Sembilan penyair yang dimaksud adalah Faradina Idhihary, Kwek Li Na, Helga Worotitjan, Nona Muchtar, Pratiwi Setyaningrum, Shinta Miranda, Susy Ayu, Tina K., dan Weni Suryandari dengan editor Kurniawan Junaedhie, serta kata pengantar dari Maman S. Mahayana, yang kini menjadi dosen tamu di Hankuk University of Foreign Studies, Seoul, Korea Selatan.
"Setiap orang bisa mengeks-presikan karyanya di dunia Facebook, ketika mereka tidak bisa menembus media massa cetak. Saya mengamati dengan tekun, ternyata di media jeja-ring sosial ini banyak sekali puisi yang ditulis oleh kaum perempuan. Saya mengusulkan kepada mereka untuk berhimpun dan menerbitkan kumpulan puisi. Ajakan saya disambut," ujar Kurniawan Junaedhie dalam percakapannya dengan penulis di Bandung, baru-baru ini, saat meluncurkan antologi cerita pendek Burung Gagak dan Tukang Kebun, di salah satu toko buku di Bandung.
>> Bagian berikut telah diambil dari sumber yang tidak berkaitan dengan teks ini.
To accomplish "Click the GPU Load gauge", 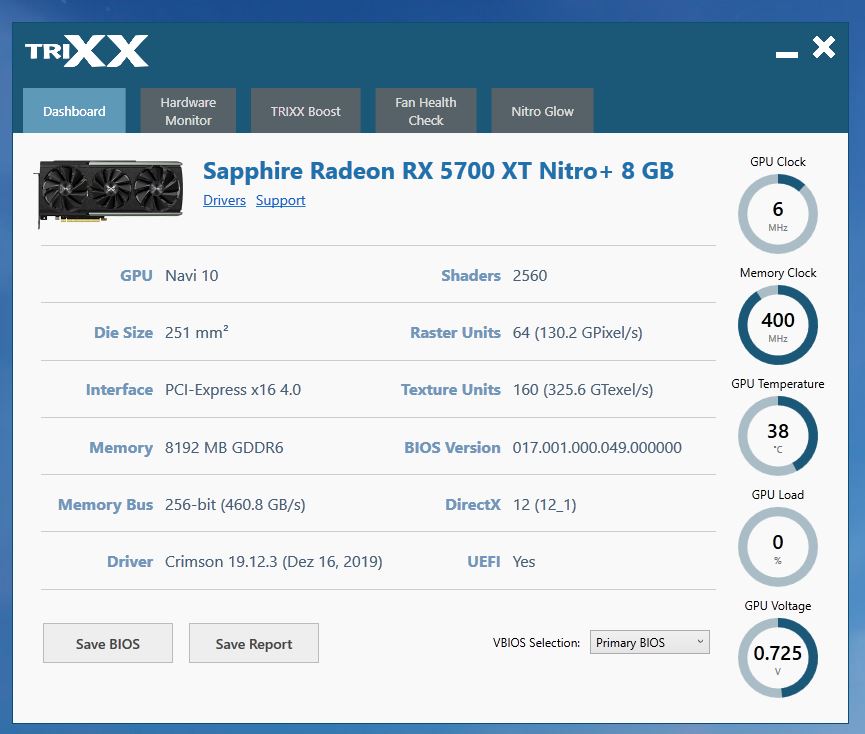I will point(778,547).
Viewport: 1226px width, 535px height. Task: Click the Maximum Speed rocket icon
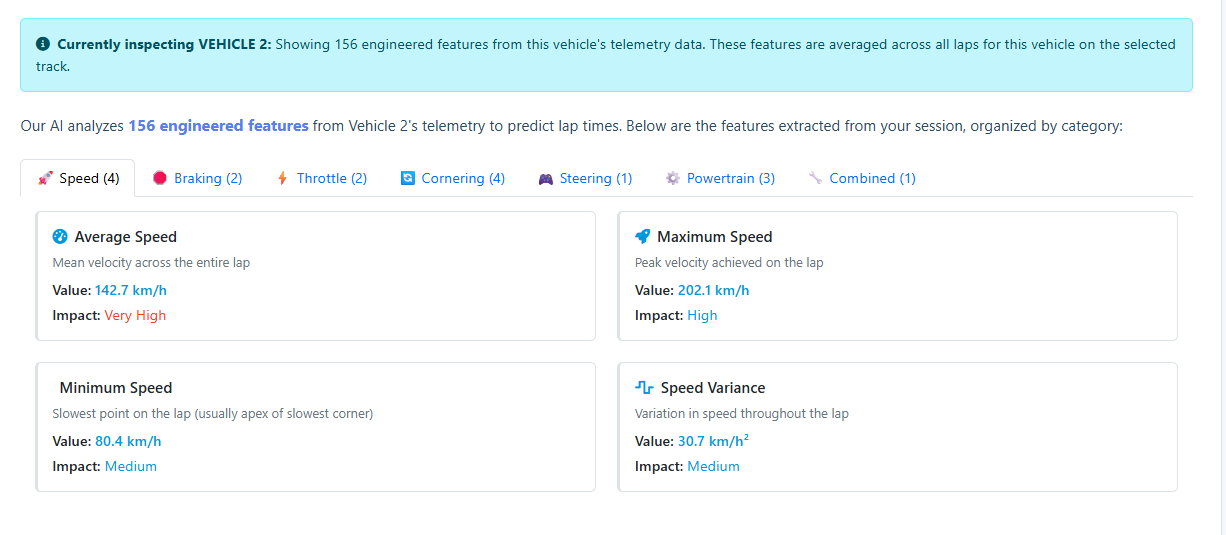click(x=643, y=237)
Tidak puas dengan antologi puisi bersama, Susy Ayu pada pertengahan Juni 2010 menerbitkan kumpulan puisi tunggal yang diberi judul Rahim Kata-kata. Buku puisinya ini pada 19 Juni 2010 lalu diluncurkan di PDS H.B. Jassin dengan pembicara penyair Eka Budianta. Peluncuran buku tersebut mendapat sambutan luar biasa dari berbagai kalangan penulis, baik yang yang sering menulis di media massa cetak, maupun di dunia maya. Para perempuan pengarang di atas, sebagian besar tinggal di Jawa Barat dan Kota Jakarta, meski ada juga yang tengah mengembara di Hong Kong, yakni Kwe Li Na.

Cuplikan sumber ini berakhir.